El vigor de la Peña Torres Macarena es un ejemplo de que se puede y se debe combatir la desertización humana y cultural del centro de la ciudad. De momento, los enormes y hermosísimos portones de madera de esa bendita casa no lucen el acné indeseable de los buzones donde los apartamentos turísticos depositan la llave; por el contrario, al cruzar ese umbral, nos internamos en un universo apasionante y esperanzador, lleno de vida e historia. ¡Qué pocos lugares quedan así!
En los últimos años, una saludable mezcla de aficionados veteranos y jóvenes está confeccionando una exquisita programación, en cuyos carteles lucen juntos los nombres de nuestros artistas internacionales (en los últimos meses han pasado por allí Arcángel, La Moneta o Enrique el Extremeño), y los de los jóvenes que inician su andadura en lo jondo.

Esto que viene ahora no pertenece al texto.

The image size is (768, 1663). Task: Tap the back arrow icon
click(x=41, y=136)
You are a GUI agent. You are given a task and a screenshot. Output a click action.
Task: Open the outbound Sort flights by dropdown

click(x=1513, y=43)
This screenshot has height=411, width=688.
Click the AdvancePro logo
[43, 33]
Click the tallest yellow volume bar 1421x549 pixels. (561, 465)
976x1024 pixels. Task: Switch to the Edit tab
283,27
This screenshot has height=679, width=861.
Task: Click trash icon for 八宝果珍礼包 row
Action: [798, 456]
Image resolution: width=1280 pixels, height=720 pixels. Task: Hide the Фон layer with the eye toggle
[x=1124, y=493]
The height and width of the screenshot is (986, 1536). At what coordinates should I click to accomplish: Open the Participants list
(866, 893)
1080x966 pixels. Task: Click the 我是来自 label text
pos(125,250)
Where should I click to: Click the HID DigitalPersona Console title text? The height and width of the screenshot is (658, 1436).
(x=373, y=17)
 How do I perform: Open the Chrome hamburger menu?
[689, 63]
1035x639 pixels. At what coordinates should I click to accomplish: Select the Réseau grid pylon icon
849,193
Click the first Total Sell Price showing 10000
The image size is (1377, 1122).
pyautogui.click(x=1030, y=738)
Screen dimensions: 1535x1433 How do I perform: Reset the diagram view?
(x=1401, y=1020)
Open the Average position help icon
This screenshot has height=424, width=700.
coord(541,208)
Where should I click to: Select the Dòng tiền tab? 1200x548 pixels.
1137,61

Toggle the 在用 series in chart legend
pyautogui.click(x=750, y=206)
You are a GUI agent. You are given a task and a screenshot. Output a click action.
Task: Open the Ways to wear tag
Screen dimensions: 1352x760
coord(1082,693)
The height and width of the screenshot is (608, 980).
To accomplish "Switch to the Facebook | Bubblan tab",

Si quieren saber antes que nadie quién va a ser la nueva estrella flamenca, pasen por la calle Torrijano.
En la noche del sábado, la peña acogía la presentación en directo del tercer disco del multiinstrumentista y cantaor onubense Cristian de Moret, Apache Bereber, publicado hacía apenas veinticuatro horas. Un trabajo en el que amplía su personal visión del flamenco, donde su guitarra eléctrica sirve de catalizador para revestir a las melodías y letras tradicionales con un universo sonoro en el que se entrecruzan el blues, el funk o el soul; aportándole al cante nuevas y hermosas texturas. Aunque es un fórmula muy empleada (con referentes totémicos como el Omega de Enrique Morente con Lagartija Nick, la banda jerezana Mixtolobo junto a El Torta, o la reciente colaboración entre Frente Abierto e Israel Fernández, Lela Soto y Sebastián Cruz), en el caso de Moret, el experimento gana en interés y belleza cuando el cantaor se aventura mínimamente a desligarse de las líneas melódicas clásicas, dejándose llevar por los sugerentes arreglos, con los que el onubense apenas esboza nuevos caminos, sugerentes, tímidos la mayor de las veces, pero suficientes para aportar una frescura muy necesaria en el terreno del cante.
Sin embargo, en Torres Macarena se presentó en formato tradicional, desprovisto de la armazón eléctrica que da sentido a su trabajo, para cantar con el único acompañamiento del guitarrista Juan Campos. Habrá que esperar a escuchar este trabajo con la banda que le es propia, pues lo que vimos anoche es un recital en el que afloraron las limitaciones de Moret, desnudo ante la inmensidad del cante, al que sin embargo no volvió la cara en ningún momento. Al contrario, redobló esfuerzos y se zambulló en la malagueña, la soleá, las alegrías o la taranta con hechuras de lo más clásicas, mirando siempre a los maestros (Chacón, Pastora Pavón, Vallejo) bajo el prisma morentiano, que se evidenció en la seguiriya Gloria a Enrique Morente. Mención especial merecen las dos tandas de fandangos de Huelva que nos regaló, donde sí le vimos amarrar el cante, para ofrecer con esa voz frágil y raspada una buena muestra de la amplitud y riqueza del cante choquero, más con las tripas y el corazón que con la cabeza.